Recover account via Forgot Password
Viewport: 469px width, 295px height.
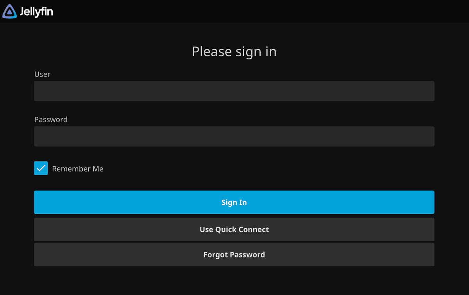coord(234,254)
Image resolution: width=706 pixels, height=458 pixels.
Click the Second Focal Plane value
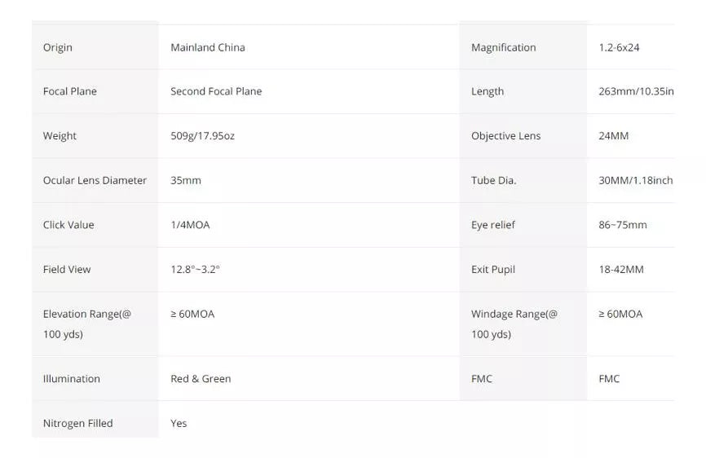[x=216, y=91]
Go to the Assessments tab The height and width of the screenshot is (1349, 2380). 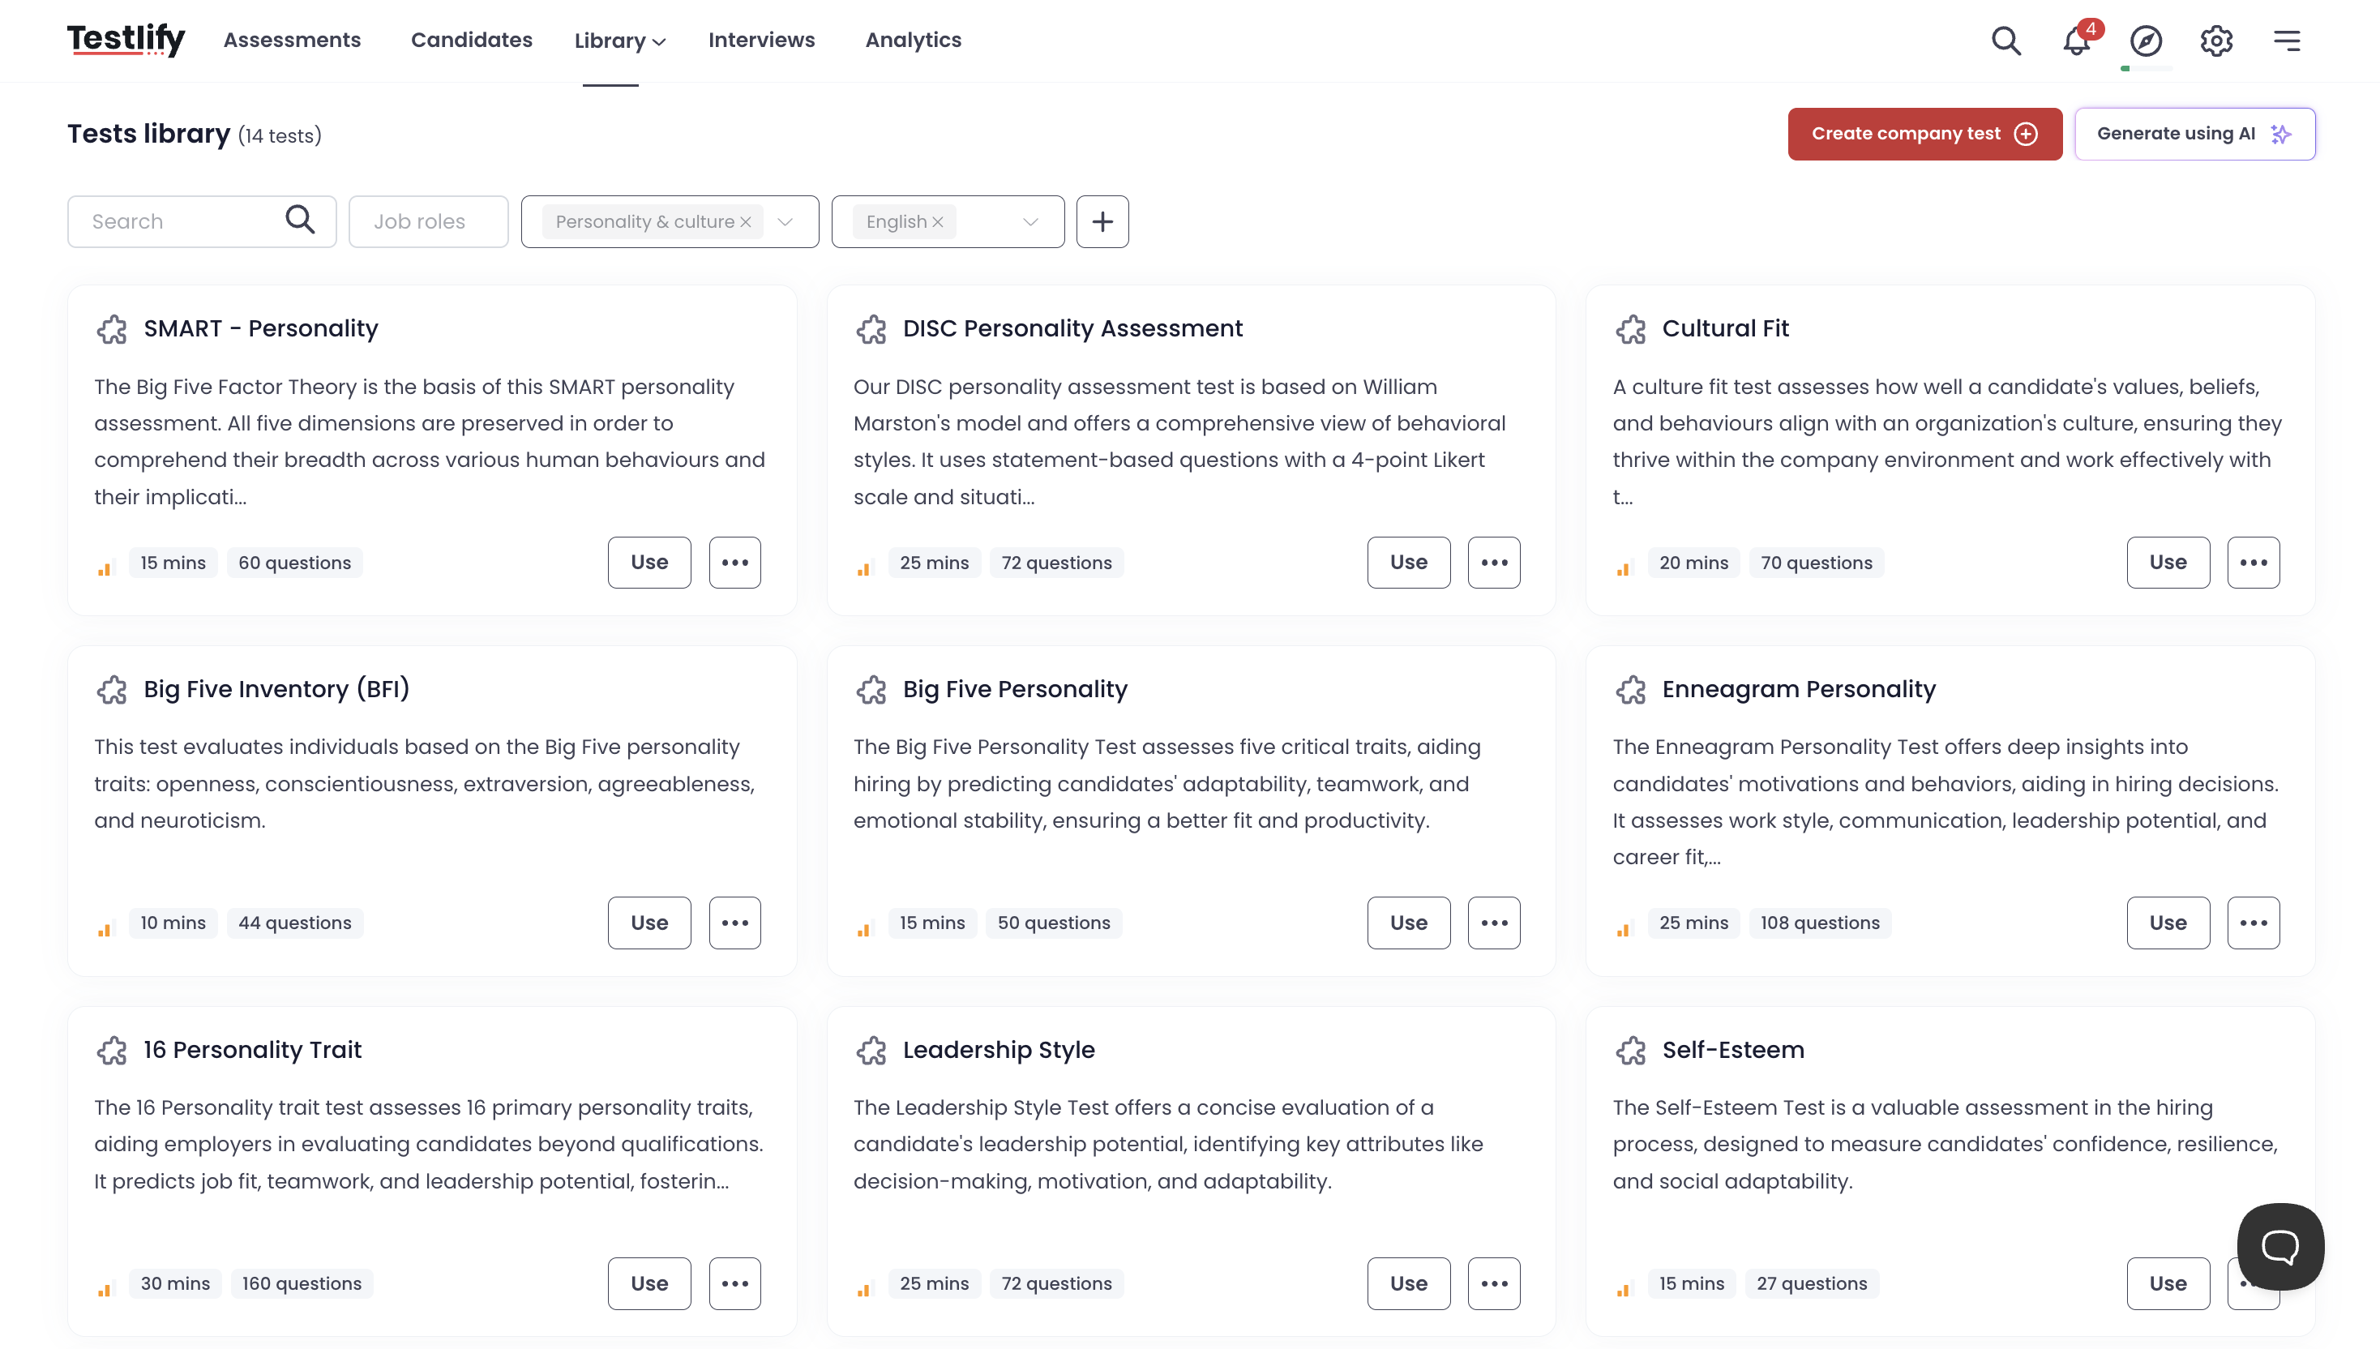292,40
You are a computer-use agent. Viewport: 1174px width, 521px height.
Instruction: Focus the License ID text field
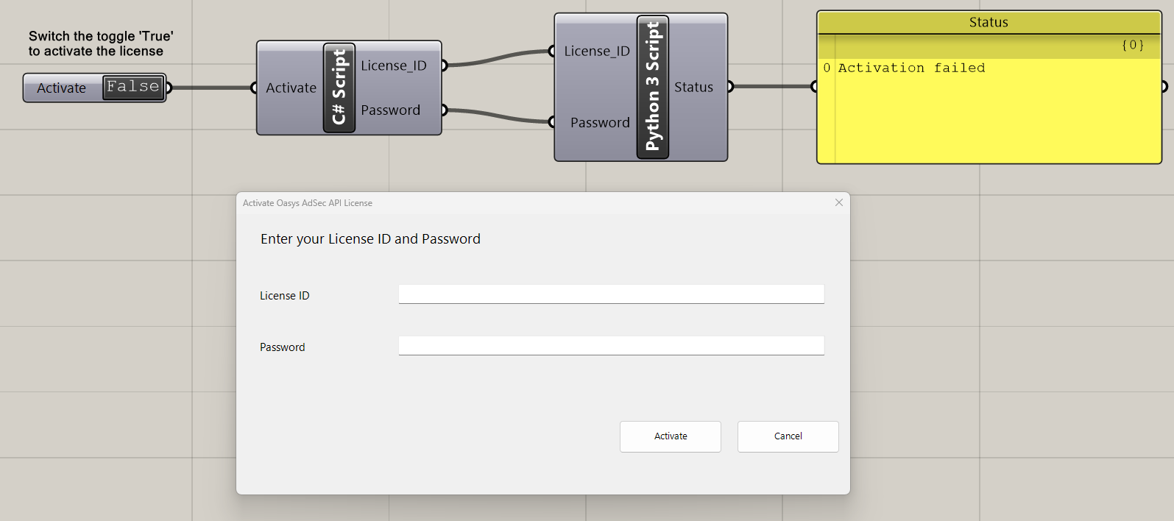click(611, 294)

========================================

Write out, word for word, the line containing "You are a computer-use" and each line after it to the end of the data, and nothing more. Drop the pictures.

**Completed exercise**
You are a computer-use agent. Viewport: 1174px width, 521px height.
Instruction: Focus the License ID text field
click(611, 294)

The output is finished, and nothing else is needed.